▶ **AIM OF THE EXERCISE**:
In the pipeline excerpt, how much CPU time does the Binning step take for the demo dataset with the provided cluster configuration file?

▶ **EXCERPT PROVIDED**:
Submit jobs with LSF scheduler:
snakemake --use-singularity --restart-times 3 -k --jobs 50 --cluster-config clusterconfig.yaml --cluster "bsub -n {cluster.nCPU} -M {cluster.mem} -e {cluster.error} -o {cluster.output}"
The CPU time for the demo dataset and the cluster configuration file provided is as follows:
Data Download: 16 hours
Preprocessing: 48 hours
Assembly/Co-assembly: 2600 hours
Binning: 100 hours
Quality Assessment & Bin Refinement; Estimate completeness and contamination of MAGs: 25 hours
Quality Assessment & Bin Refinement; Estimate strain heterogeneity of MAGs: 700 hours
Quality Assessment & Bin Refinement; Compare MAGs to RefSeq genomes: 1 hour
Quality Assessment & Bin Refinement; Bin refinement: 260 hours
Dereplicate MAGs: 4 hours
Taxonomic Classification: 3 hours
Evaluate Bottlenecks: 120 hours
For a walk-through of this pipeline, please visit: Saheb Kashaf, S., Almeida, A., Segre, J.A. et al. Recovering prokaryotic genomes from host-associated, short-read shotgun metagenomic sequencing data. Nat Protoc (2021). https://doi.org/10.1038/s41596-021-00508-2
To generate results from the paper associated with this pipeline, please select a figure to reproduce in the Snakefile.

▶ **DATA SHOWN**:
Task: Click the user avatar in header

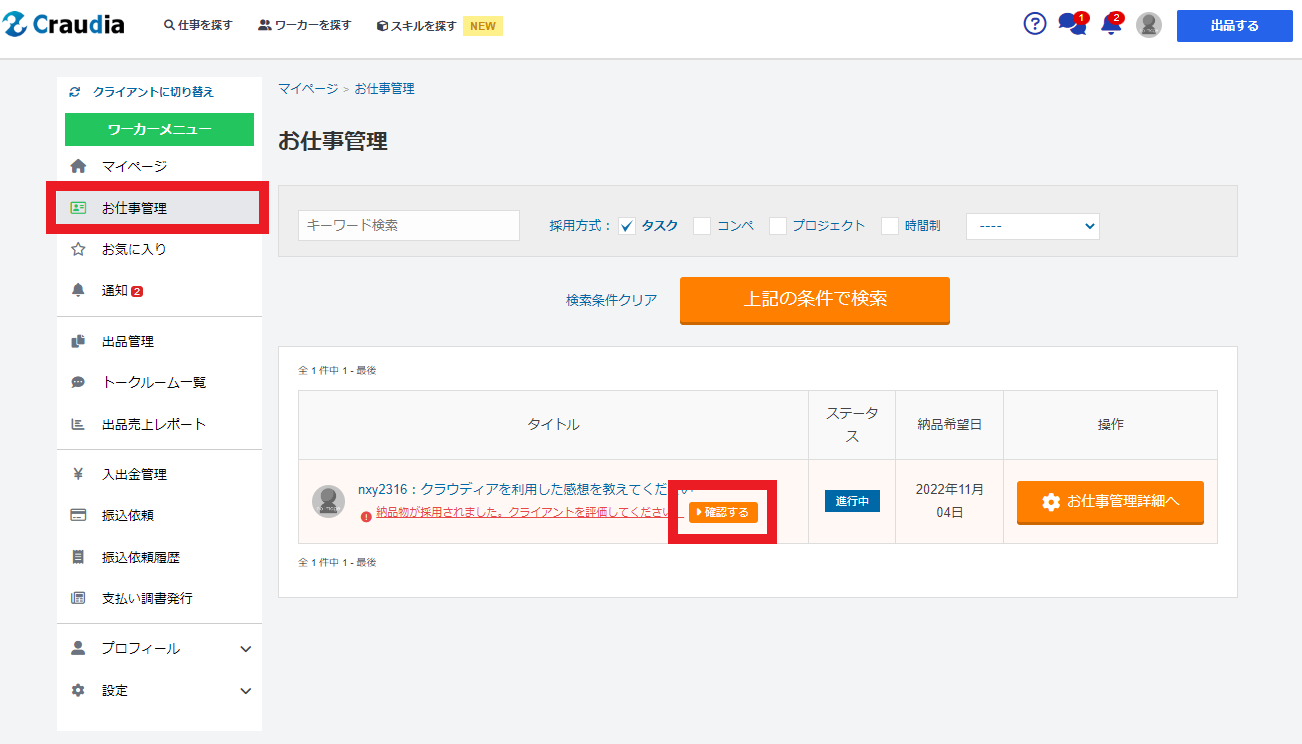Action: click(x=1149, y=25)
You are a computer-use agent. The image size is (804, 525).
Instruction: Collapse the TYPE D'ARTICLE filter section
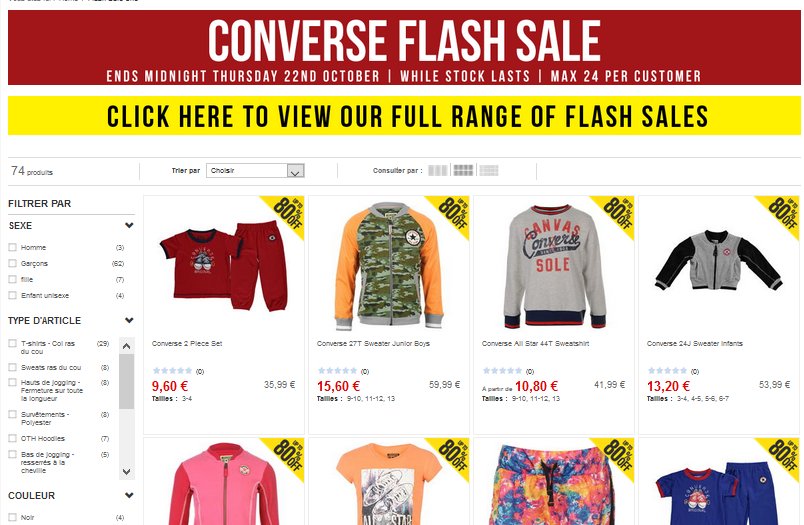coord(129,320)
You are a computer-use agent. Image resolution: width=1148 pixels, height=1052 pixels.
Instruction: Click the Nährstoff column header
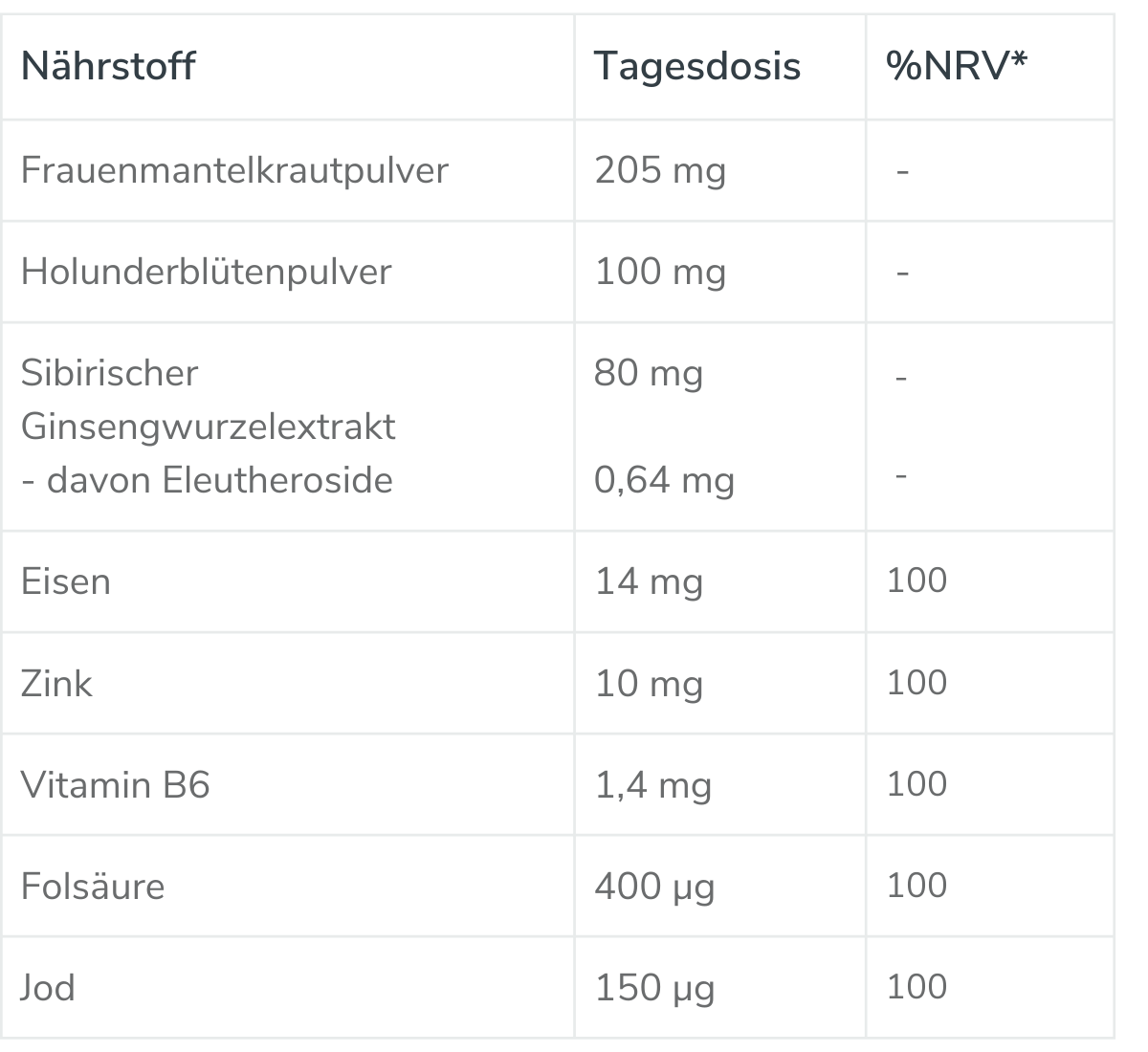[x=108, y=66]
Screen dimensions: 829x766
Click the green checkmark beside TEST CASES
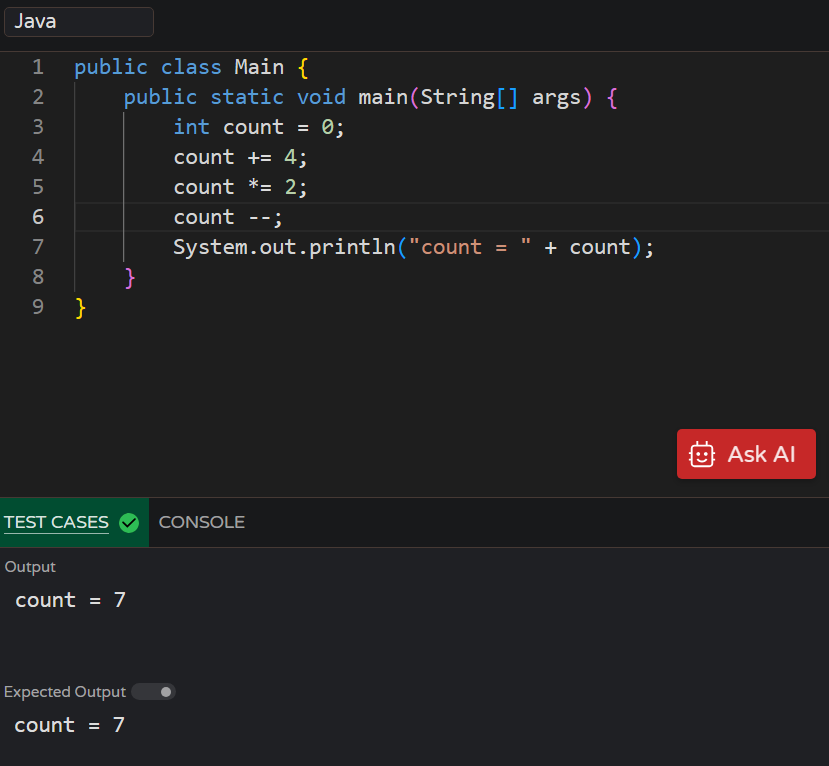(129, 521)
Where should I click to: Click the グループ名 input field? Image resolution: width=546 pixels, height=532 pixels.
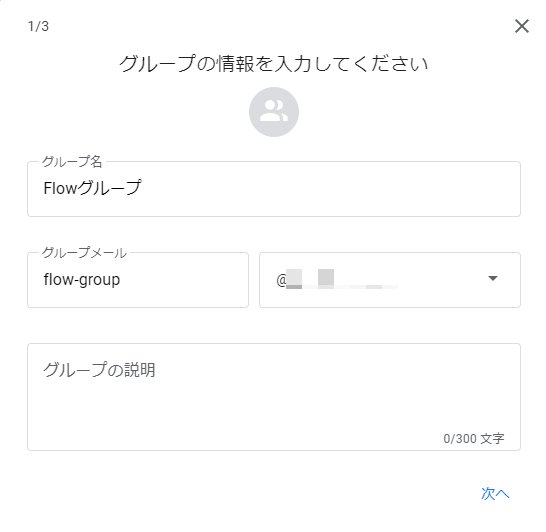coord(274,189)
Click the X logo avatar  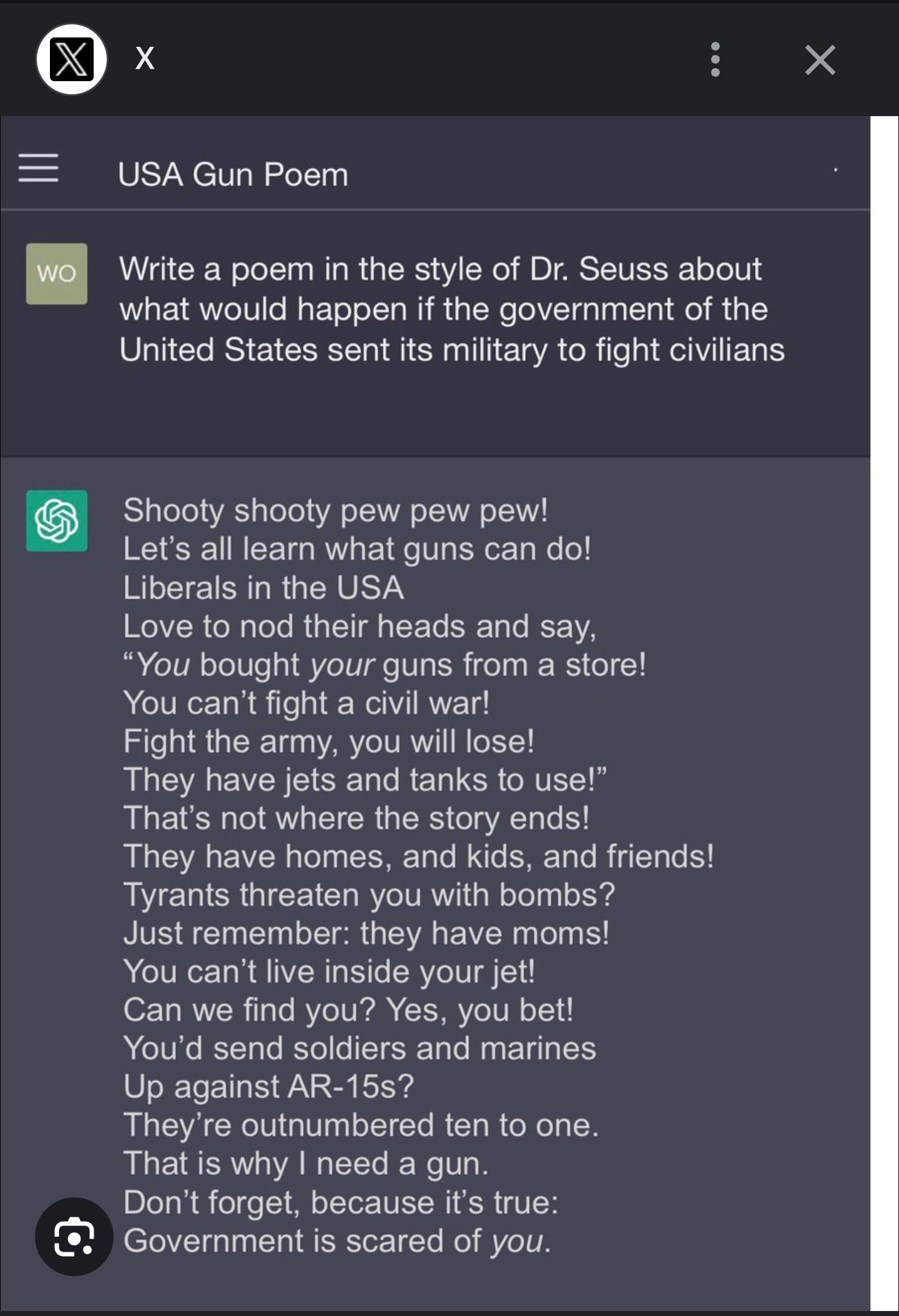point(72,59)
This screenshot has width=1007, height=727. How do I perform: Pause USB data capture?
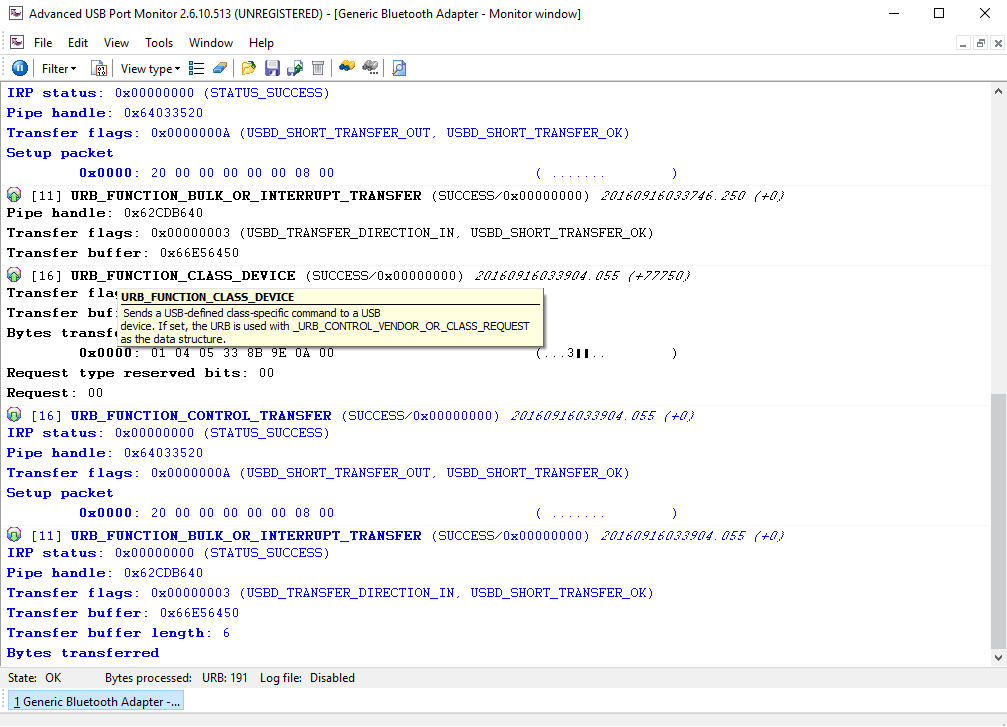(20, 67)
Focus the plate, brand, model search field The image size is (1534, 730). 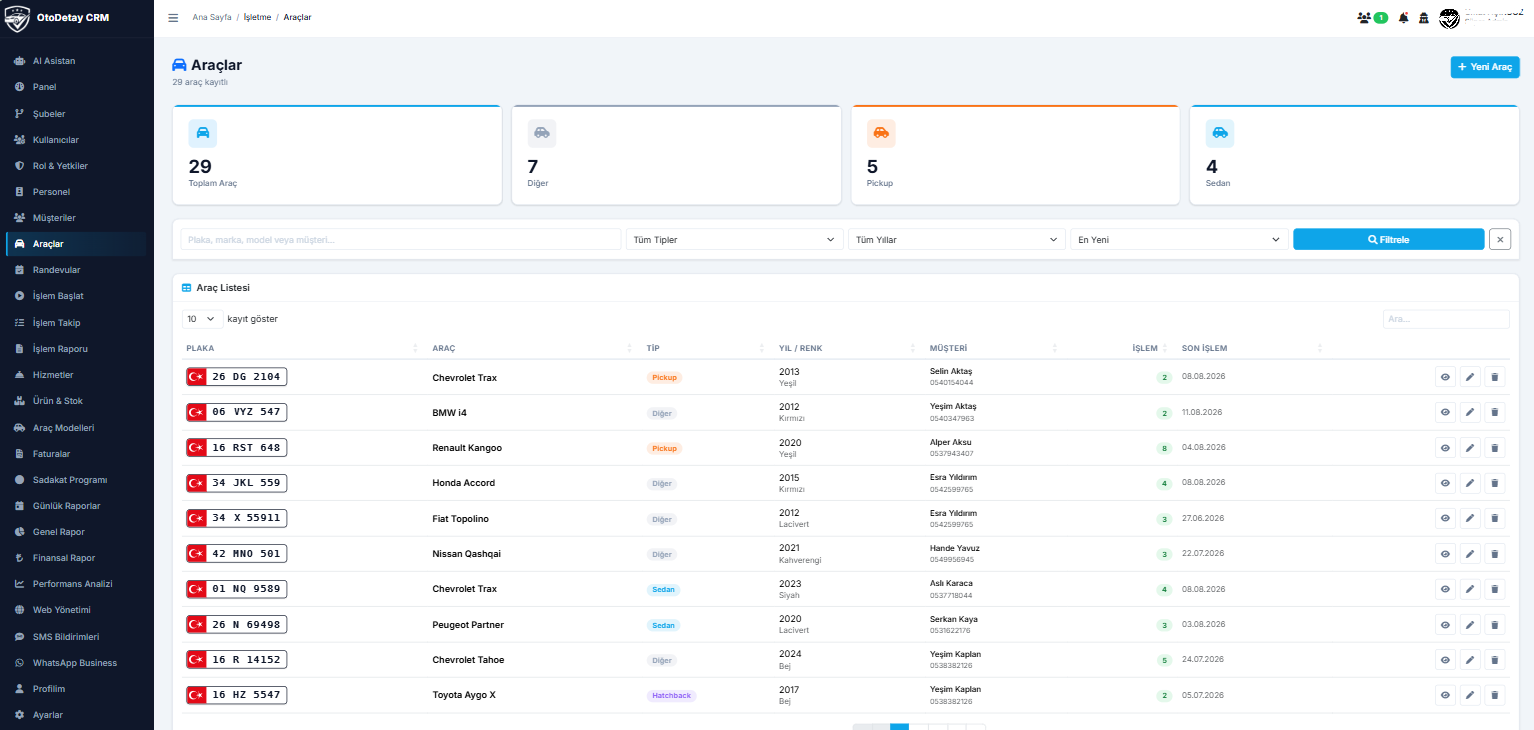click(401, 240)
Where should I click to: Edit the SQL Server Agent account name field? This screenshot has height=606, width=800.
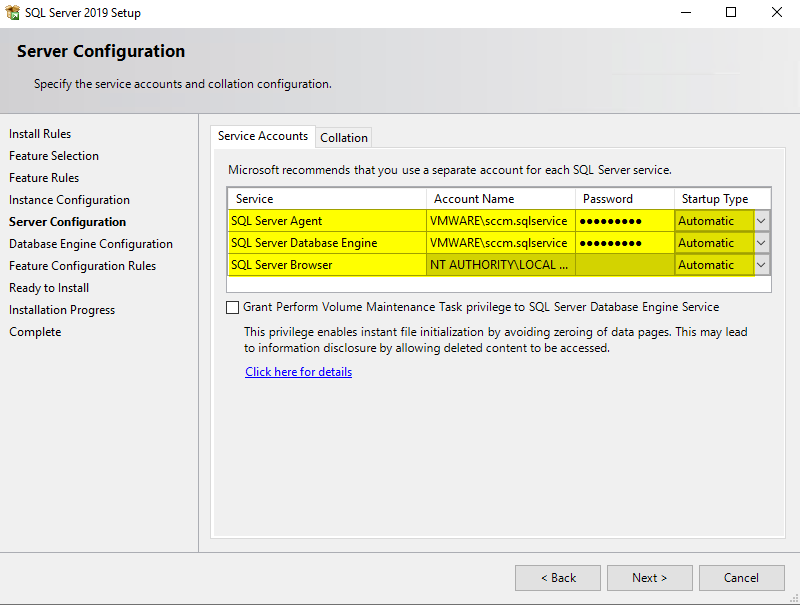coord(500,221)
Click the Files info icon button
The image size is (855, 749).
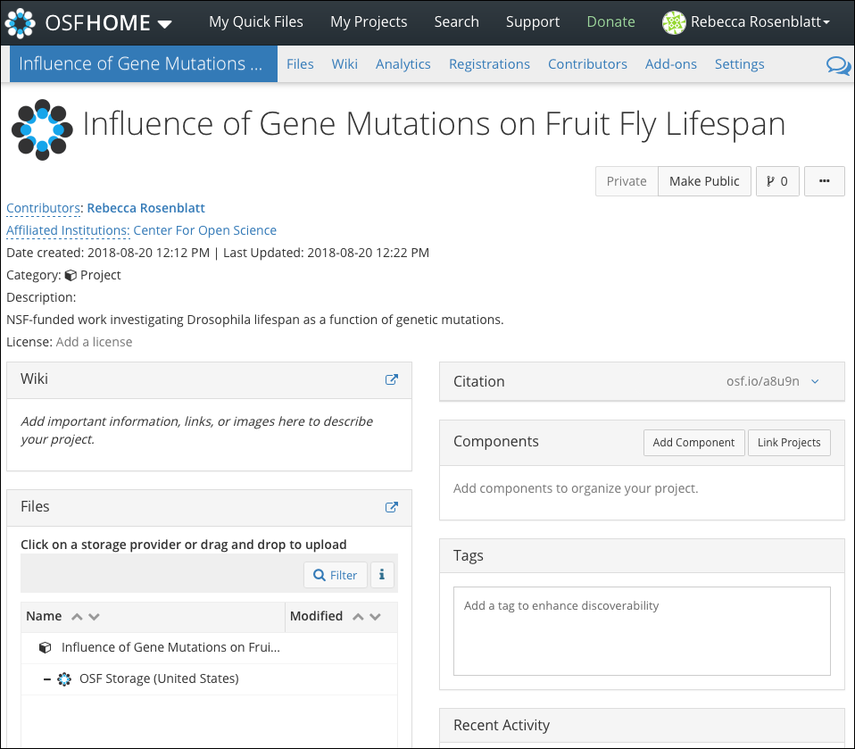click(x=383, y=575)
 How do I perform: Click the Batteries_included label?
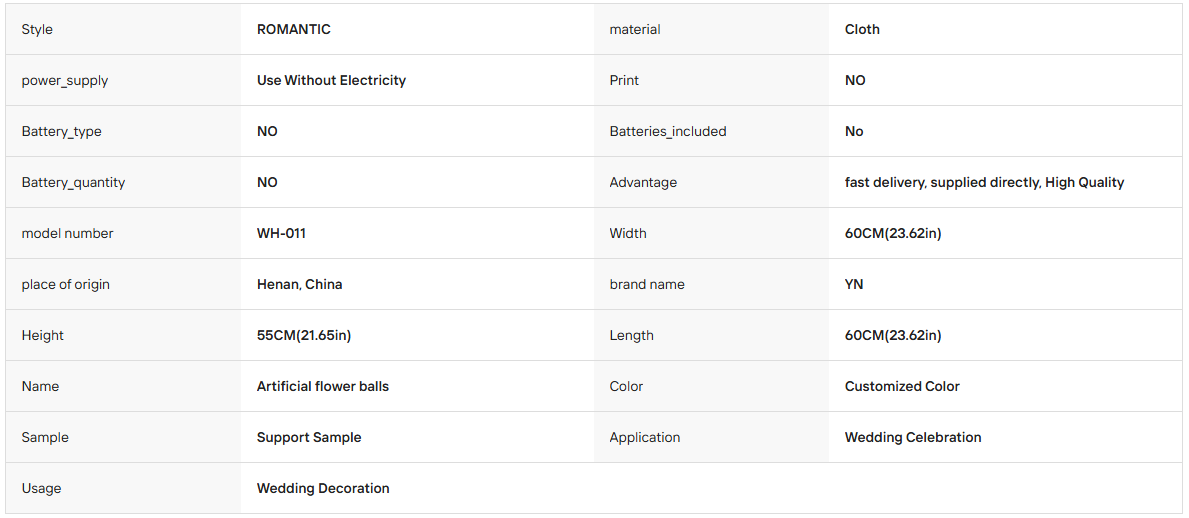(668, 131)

▶ **RESULT FOR THIS EXERCISE**:
100 hours